テクノロジーが進歩するとともに、障がいのある人たちの生活の助けになるような製品が少しずつ増えています。しかし中には、置き去りにされている分野も。それは、「遊び」です。
子どもだけでなく、大人にとっても遊びは生活の質を向上させるために欠かせません。なぜなら遊びには、人と人をつなぎ、ストレスや鬱を柔らげる効果があるからです。
身体に麻痺を抱える人が、障がいがない人といっしょに遊ぶことは不可能ではありませんが、そこには大きなハードルがあります。この問題は、身近に子どもがいる人にとっては深刻です。子どもたちと遊びの時間が持てないことで、彼らは疎外感を感じてしまうのです。
そこで、麻痺を患う人びとの生活の質を向上させる活動をする非営利団体「Christopher & Dana Reeve財団」が開発したのが、身体に麻痺を抱える人でも楽しく遊べる玩具「ADAPTOYS」です。
プロトタイプとして開発されたのは、ふたつのおもちゃ。ひとつはラジコンカーです。ストローのついたヘッドセットがコントローラーになっていて、息を吸い込むと前進し、吸い込むとバック、頭の動きで左右に曲がることができます。
もうひとつは、声でコントロールできるピッチングマシン。ユーザーの声に応じて高くトスをしたり、ボールやストライクといった球種を分けて投げることができます。
試合中のケガが原因で首から下が麻痺するようになった元サッカー選手のエリック・ルグランさん。彼は、甥っ子とラジコンで遊んだ体験をこう語ります。
このおもちゃで、アドレナリンがほとばしる感覚を思い出したよ。素晴らしいね。この遊びは、また私に新しい自立をもたらしてくれたんだ。
「ADAPTOYS」のおかげで、これまで甥っ子が遊んでいるのを眺めているだけだったエリックさんは、いっしょに遊び、思い出をつくることができるようになったんですね。
また、四肢に麻痺を抱えるドナ・ローハイチさんは、お孫さんと遊ぶことができる喜びをこう語ります。
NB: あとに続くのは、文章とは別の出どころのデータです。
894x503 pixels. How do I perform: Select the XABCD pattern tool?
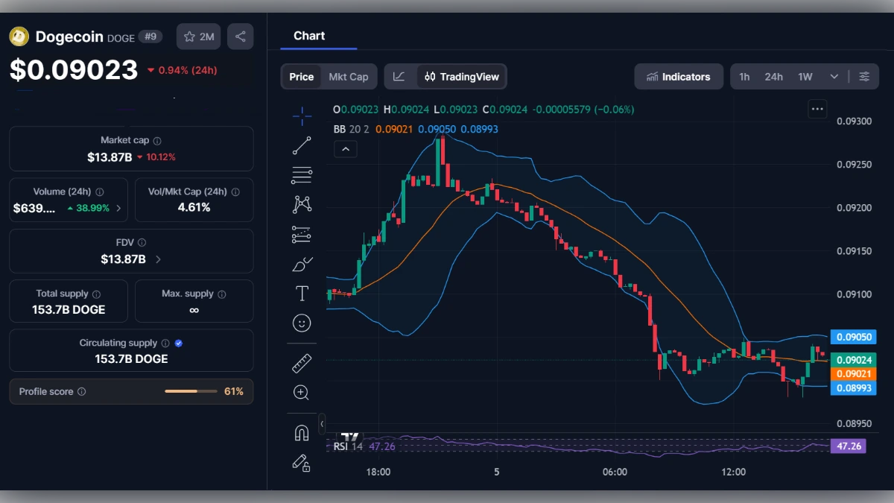pyautogui.click(x=302, y=203)
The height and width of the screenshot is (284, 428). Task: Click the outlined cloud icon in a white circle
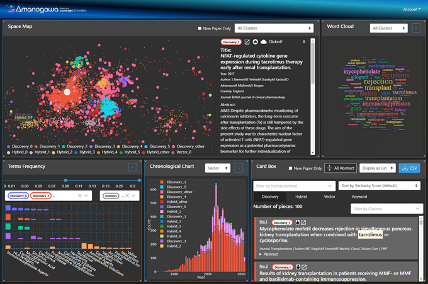tap(255, 41)
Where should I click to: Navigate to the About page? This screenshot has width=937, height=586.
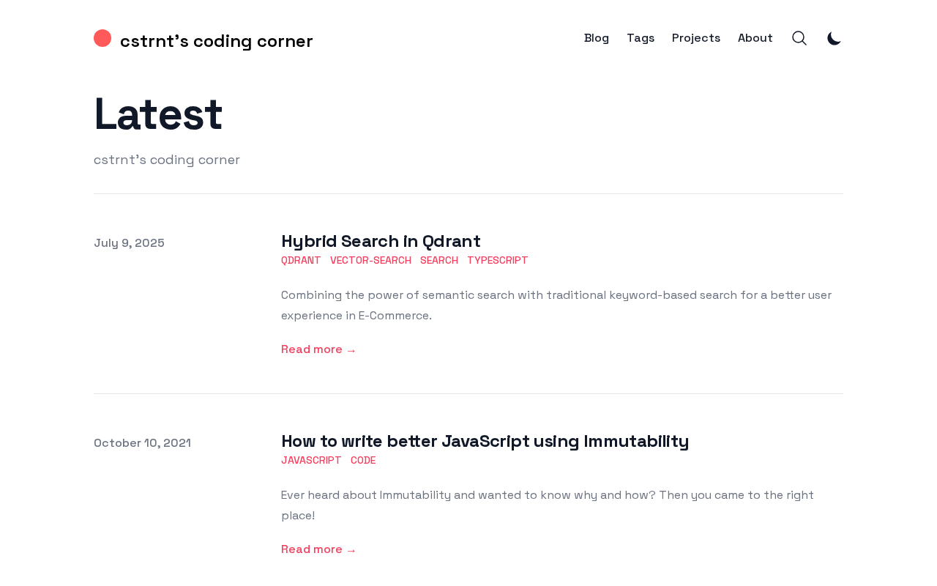pyautogui.click(x=755, y=38)
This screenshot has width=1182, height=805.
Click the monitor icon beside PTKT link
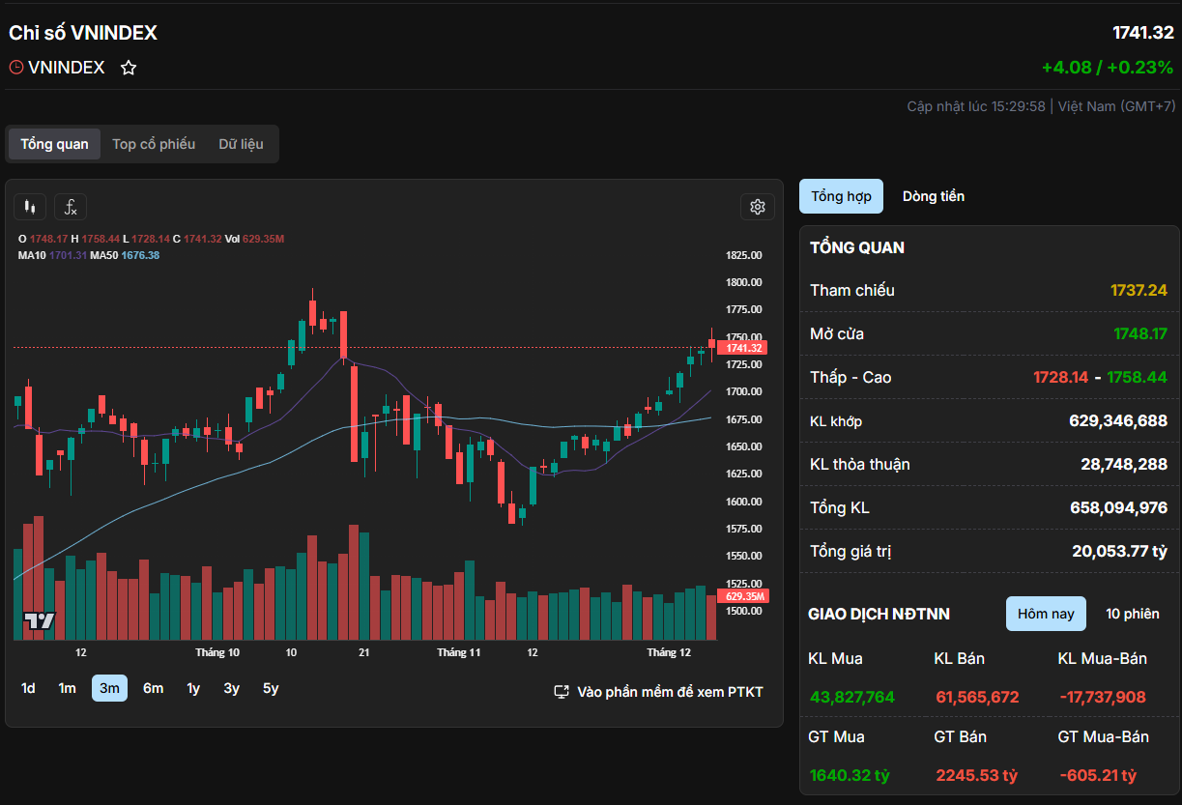pyautogui.click(x=561, y=692)
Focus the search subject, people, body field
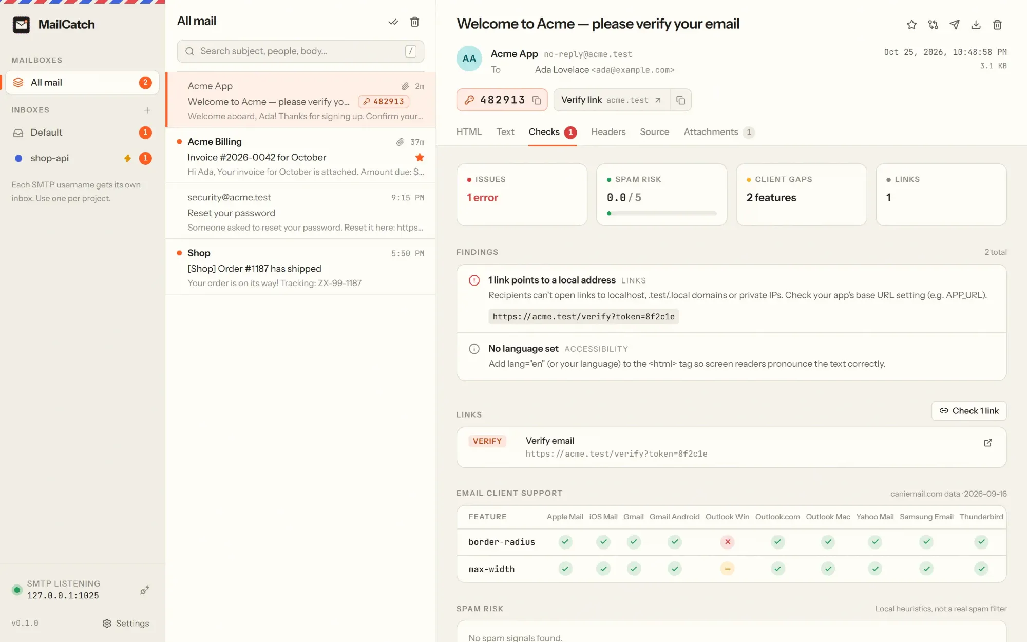Screen dimensions: 1027x642 click(x=300, y=51)
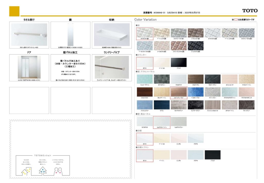Click the ランドリーパイプ laundry pipe image
The height and width of the screenshot is (183, 264).
pos(112,67)
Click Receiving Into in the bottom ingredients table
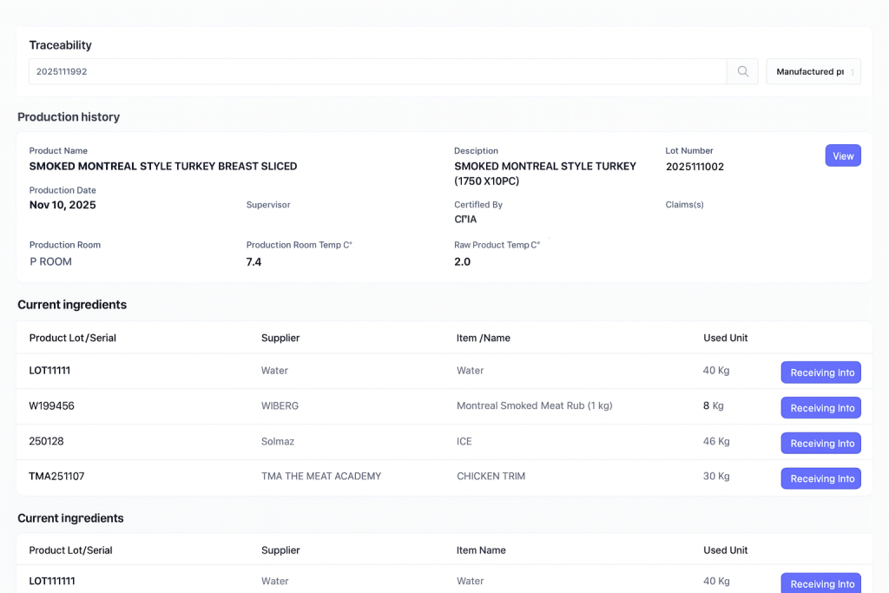Image resolution: width=889 pixels, height=593 pixels. coord(820,583)
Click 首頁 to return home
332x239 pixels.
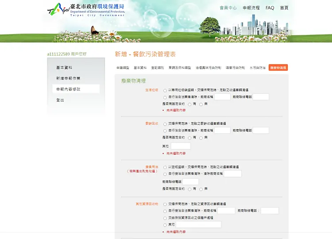284,8
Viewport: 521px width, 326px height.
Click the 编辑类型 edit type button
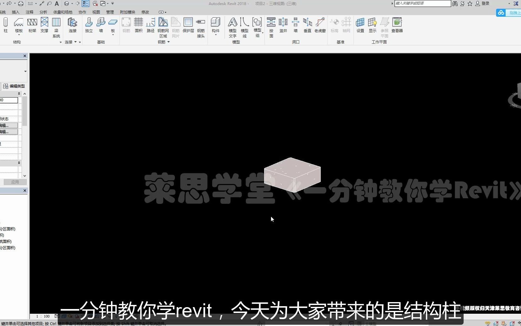14,86
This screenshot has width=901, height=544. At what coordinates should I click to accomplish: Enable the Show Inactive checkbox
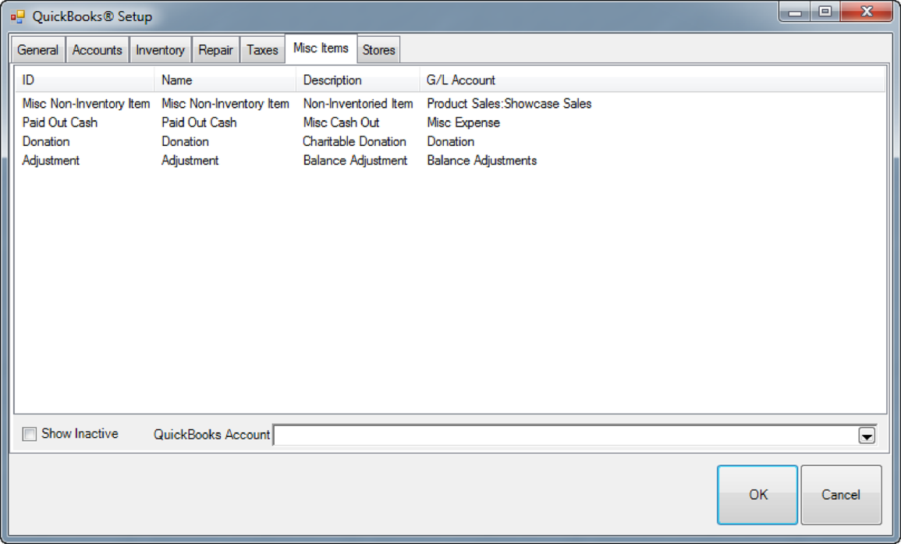(x=30, y=435)
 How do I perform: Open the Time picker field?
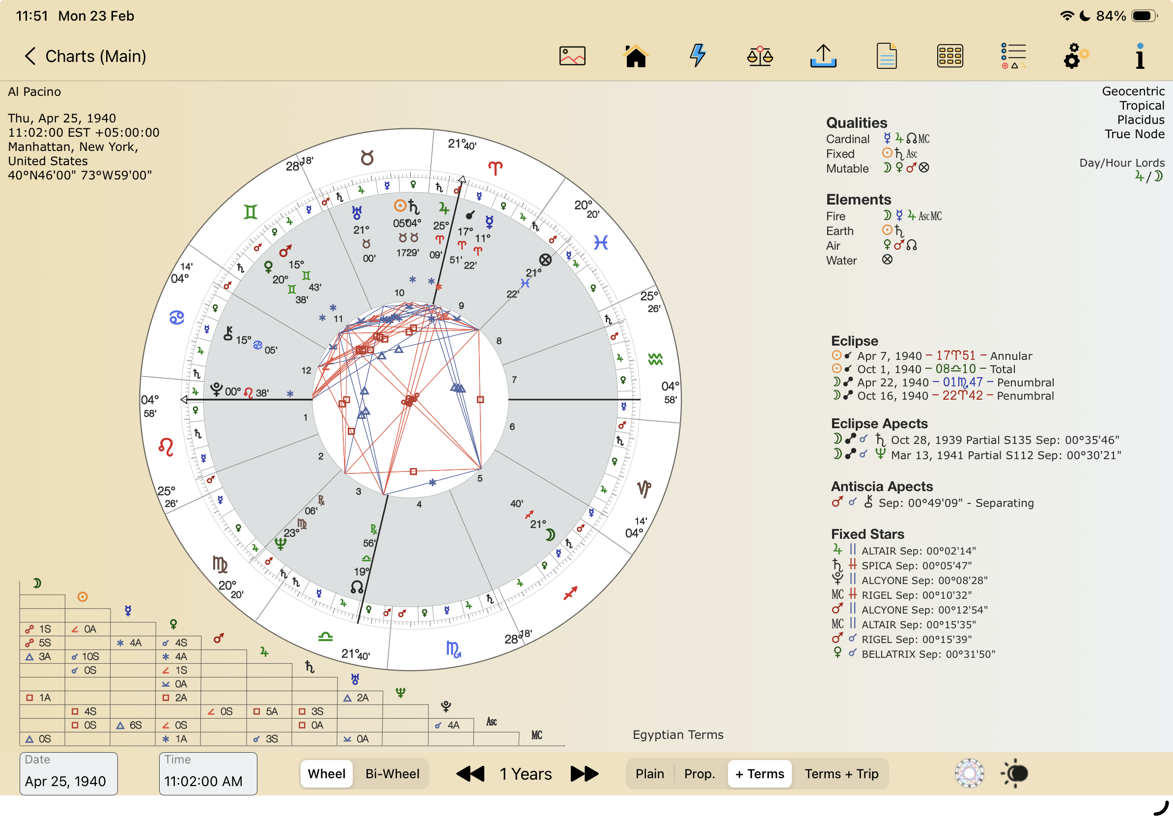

いままで考えられなかったようなさまざまな遊びで、孫と触れ合うことができるんです。
活発に動き回るお孫さんは、遊ぶときにドナさんのところを離れなくてはいけませんでした。でも「ADAPTOYS」のおかげで、ドナさんはお孫さんと遊ぶという夢を叶えることができたのです。
「ADAPTOYS」は、まだクラウドファンディングによって開発され、製造されている段階です。しかし、発表されてたった3日で世界中の450を超えるメディアで紹介されるほどの話題になり、これまでにない視点でテクノロジーを障がいのある人の生活に生かすための対話を引き出すきっかけをつくりました。
暮らしの質は、便利さや効率だけではなく、心の豊かさや楽しさによっても大きく左右されます。障がい者のためのテクノロジーは、これまで”できないことをできるようにする”ことが中心でした。これからは、この「ADAPTOYS」のように、より幅広く障がいのある人の生活に役立つテクノロジーが出てくるかもしれませんね。